Description of the task ::
Skip all lines in the entries below that come before the one containing "924x1307 pixels.". Repeat that line and the rest exactly.

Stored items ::
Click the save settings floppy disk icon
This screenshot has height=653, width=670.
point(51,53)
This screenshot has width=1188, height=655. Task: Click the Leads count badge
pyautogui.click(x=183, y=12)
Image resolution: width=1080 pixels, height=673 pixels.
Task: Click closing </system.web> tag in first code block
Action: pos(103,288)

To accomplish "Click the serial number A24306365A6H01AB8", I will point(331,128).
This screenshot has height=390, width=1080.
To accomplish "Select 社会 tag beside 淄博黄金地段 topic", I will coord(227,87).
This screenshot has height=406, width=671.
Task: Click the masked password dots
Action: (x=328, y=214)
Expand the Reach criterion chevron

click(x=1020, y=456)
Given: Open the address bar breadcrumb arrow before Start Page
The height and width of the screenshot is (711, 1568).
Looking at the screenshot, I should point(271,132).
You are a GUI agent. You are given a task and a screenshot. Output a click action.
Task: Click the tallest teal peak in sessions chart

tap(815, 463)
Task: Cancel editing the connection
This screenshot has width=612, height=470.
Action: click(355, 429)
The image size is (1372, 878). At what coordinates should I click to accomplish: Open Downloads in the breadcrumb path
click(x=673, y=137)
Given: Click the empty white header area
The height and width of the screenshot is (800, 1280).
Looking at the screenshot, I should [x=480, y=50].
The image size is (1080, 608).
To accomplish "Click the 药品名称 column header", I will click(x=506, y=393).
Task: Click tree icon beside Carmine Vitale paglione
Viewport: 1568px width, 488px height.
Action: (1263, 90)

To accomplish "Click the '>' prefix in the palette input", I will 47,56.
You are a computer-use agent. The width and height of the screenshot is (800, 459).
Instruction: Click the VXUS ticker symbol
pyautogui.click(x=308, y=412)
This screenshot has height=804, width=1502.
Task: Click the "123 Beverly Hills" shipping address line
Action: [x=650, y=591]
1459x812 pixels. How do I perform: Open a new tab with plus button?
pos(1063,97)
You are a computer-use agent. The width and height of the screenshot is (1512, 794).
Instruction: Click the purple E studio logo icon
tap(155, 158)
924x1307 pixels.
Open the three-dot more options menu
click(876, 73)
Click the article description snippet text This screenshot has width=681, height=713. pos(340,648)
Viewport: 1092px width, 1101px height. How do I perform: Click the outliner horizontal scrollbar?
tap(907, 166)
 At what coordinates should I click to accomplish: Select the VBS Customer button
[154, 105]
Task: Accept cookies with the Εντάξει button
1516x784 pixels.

Solution below ::
924x1307 pixels.
Open the three-dot more options menu
click(876, 73)
Click the article description snippet text This screenshot has width=681, height=713. pos(340,648)
Viewport: 1092px width, 1101px height. How do I perform: Click the outliner horizontal scrollbar?
tap(907, 166)
 At what coordinates should I click to accomplish: Select the VBS Customer button
[154, 105]
Task: Accept cookies with the Εντάξει button
1516x784 pixels.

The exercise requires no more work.